Problem = Every line of the listing that holds the word "Maintenance" should be returned.

Task input =
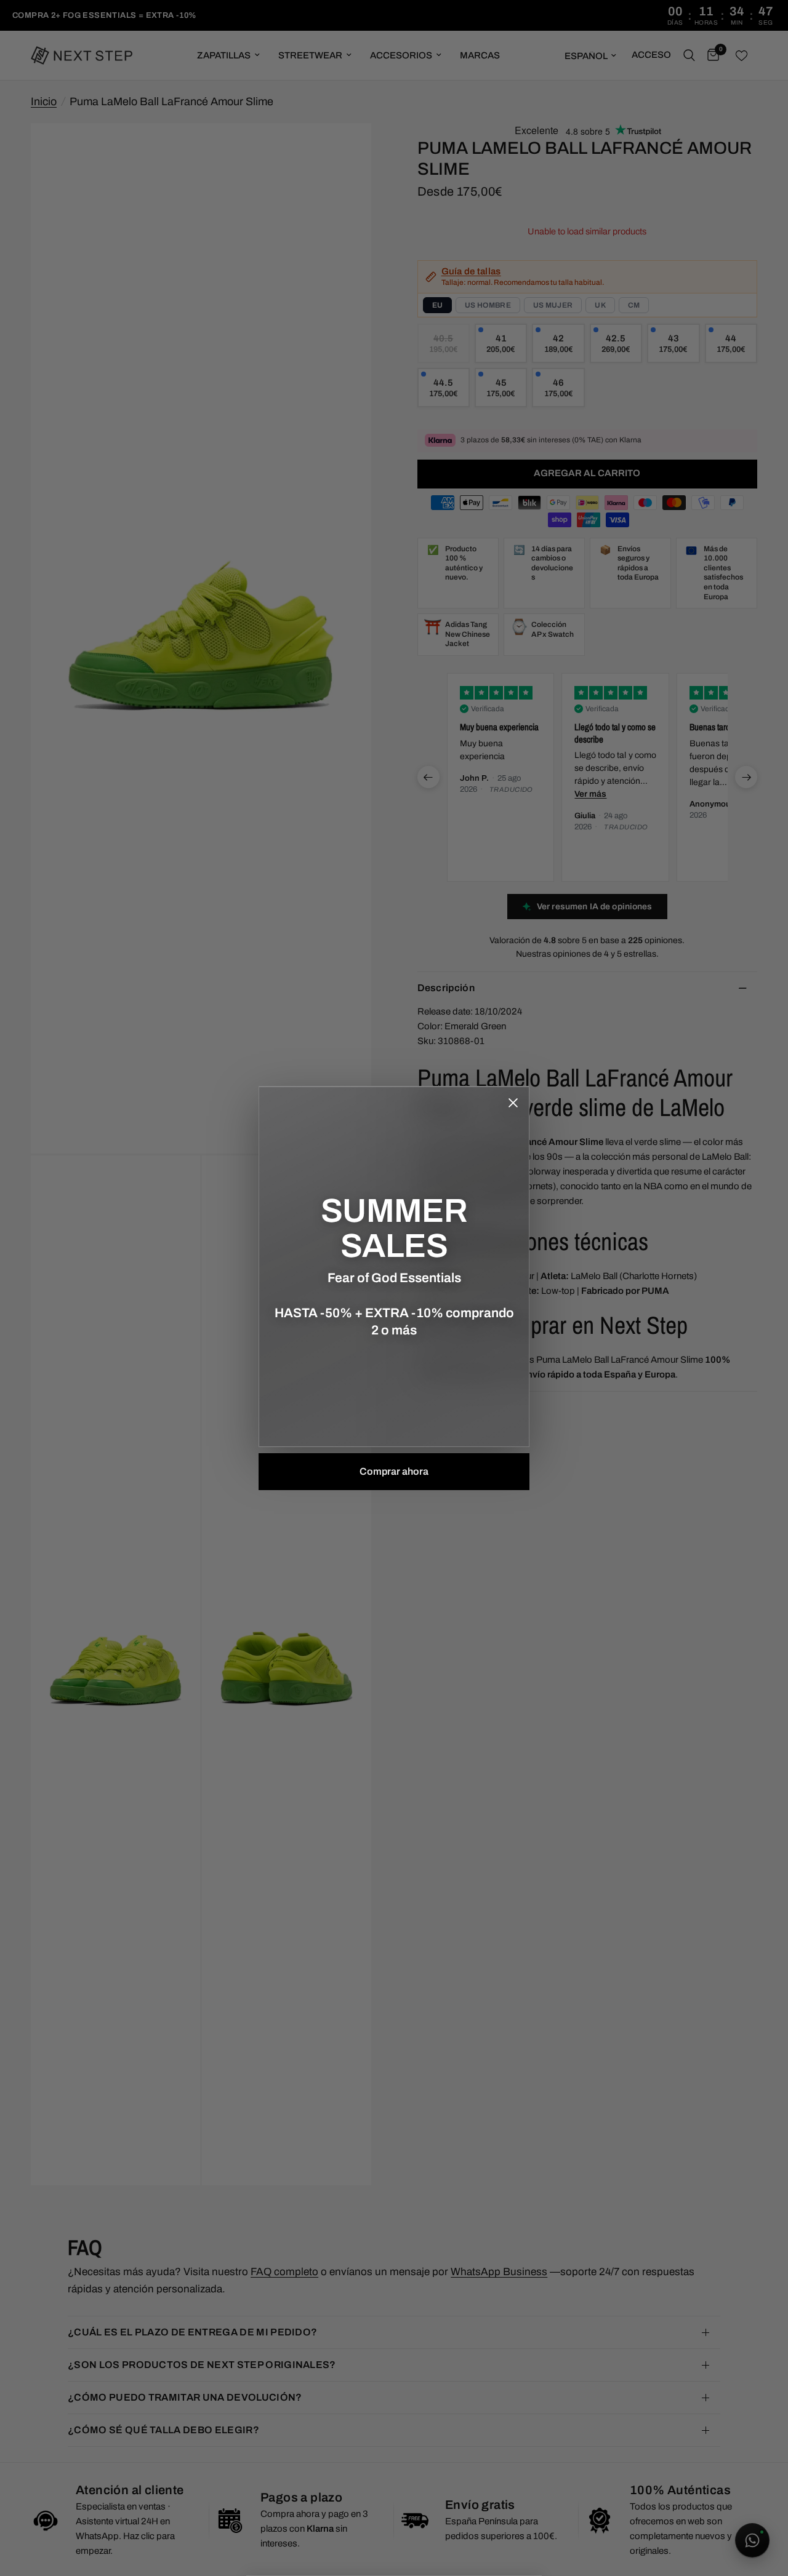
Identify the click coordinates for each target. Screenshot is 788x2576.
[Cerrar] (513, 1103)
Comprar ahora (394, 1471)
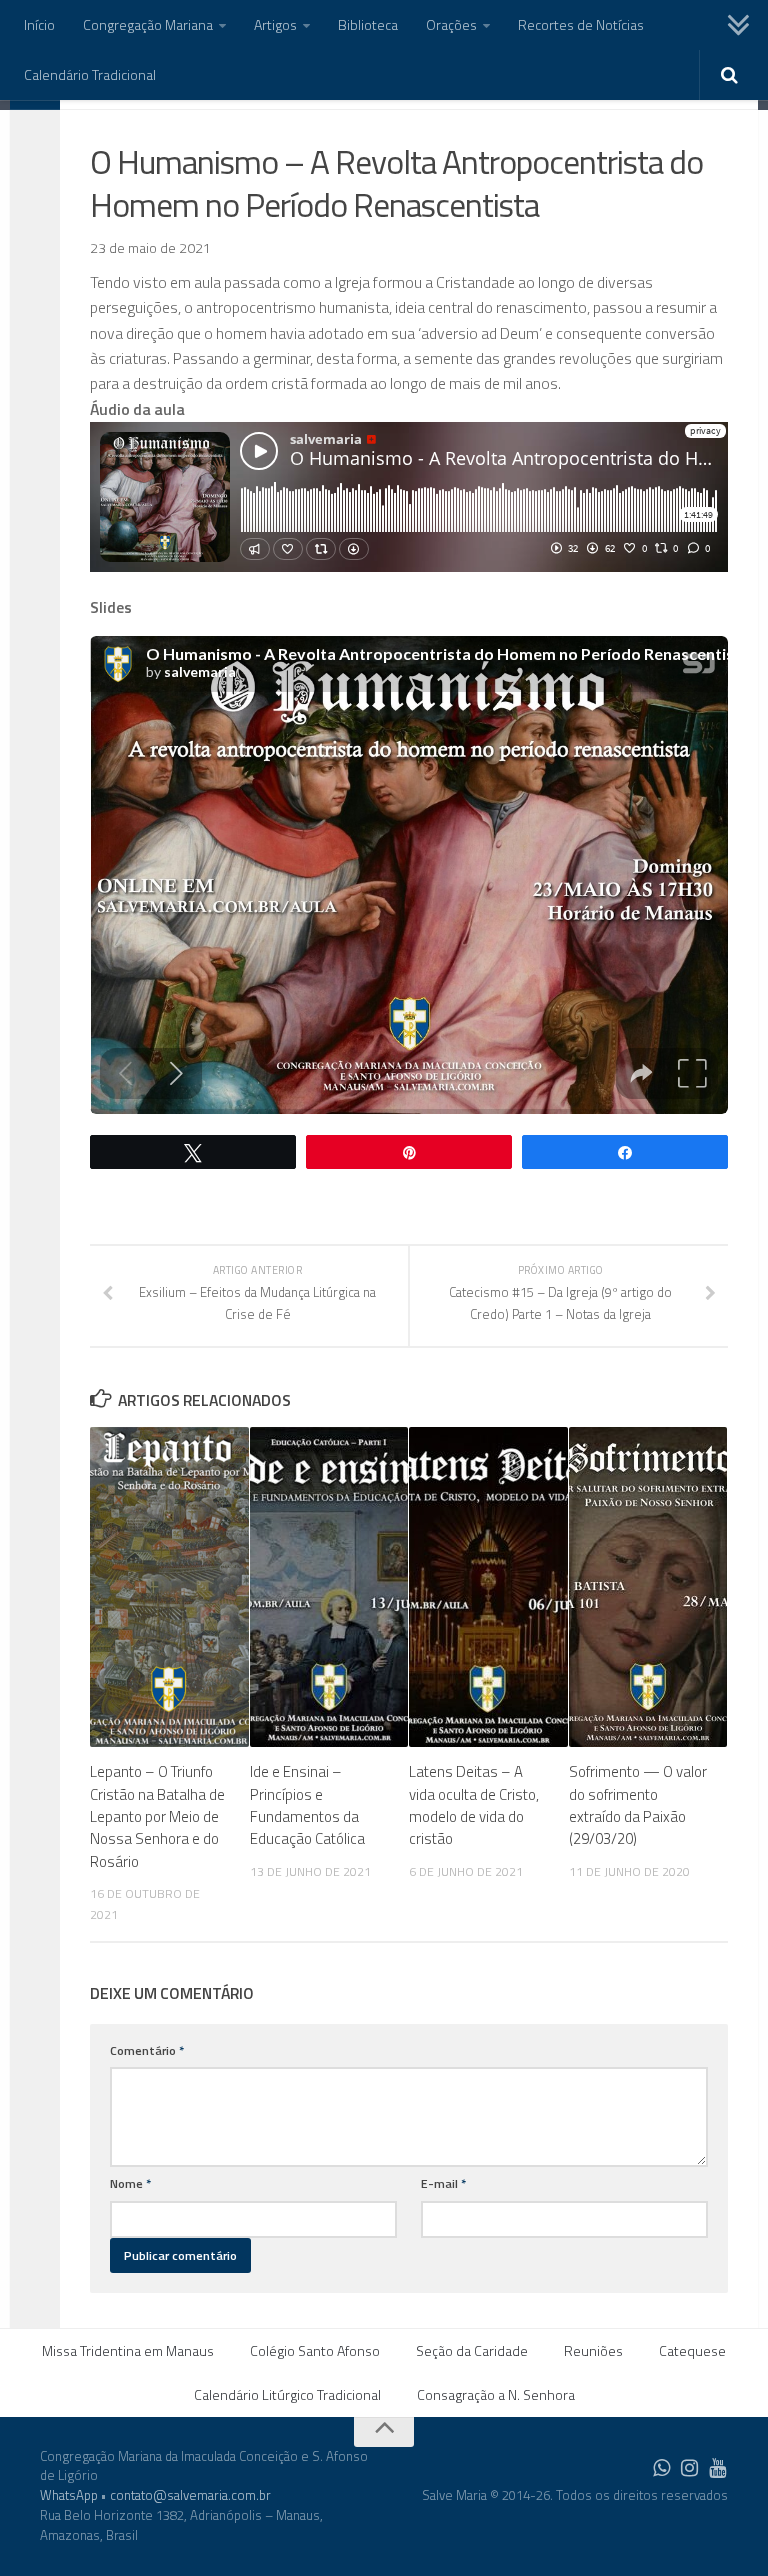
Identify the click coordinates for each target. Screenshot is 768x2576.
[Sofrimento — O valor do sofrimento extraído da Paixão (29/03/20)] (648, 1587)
--
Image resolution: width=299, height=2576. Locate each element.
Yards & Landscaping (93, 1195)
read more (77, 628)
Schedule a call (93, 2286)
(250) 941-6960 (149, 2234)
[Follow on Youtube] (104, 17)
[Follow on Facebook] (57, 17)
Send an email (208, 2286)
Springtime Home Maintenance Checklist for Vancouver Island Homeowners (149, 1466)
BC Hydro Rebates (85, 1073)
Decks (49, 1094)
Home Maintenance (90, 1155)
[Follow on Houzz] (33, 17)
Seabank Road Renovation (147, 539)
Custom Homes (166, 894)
...
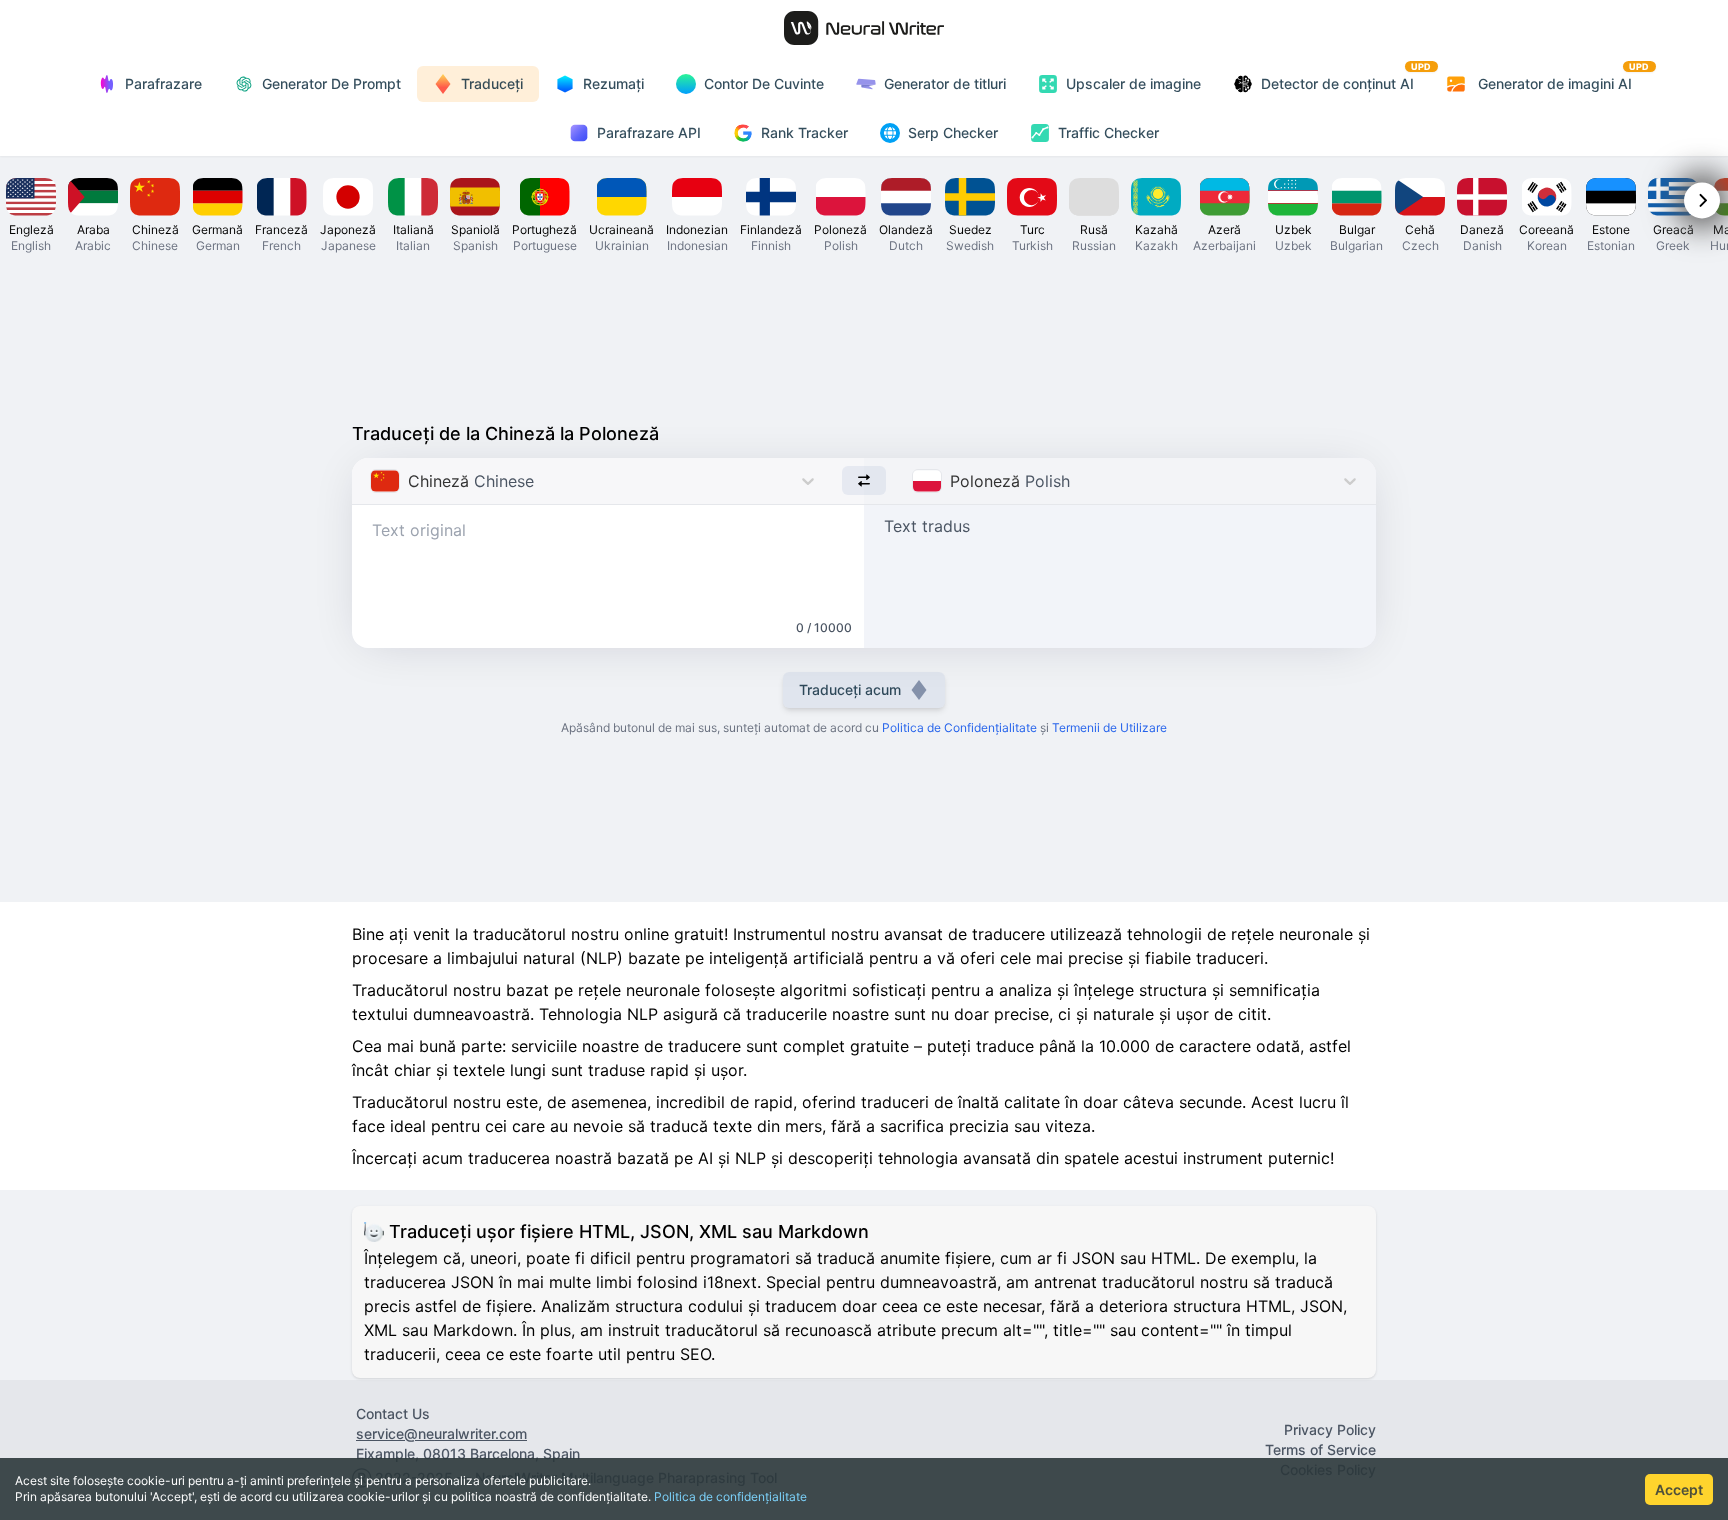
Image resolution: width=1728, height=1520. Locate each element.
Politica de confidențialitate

Finished task =
Springtime Home Maintenance Checklist for Vancouver Island Homeowners (149, 1466)
Home Maintenance (90, 1155)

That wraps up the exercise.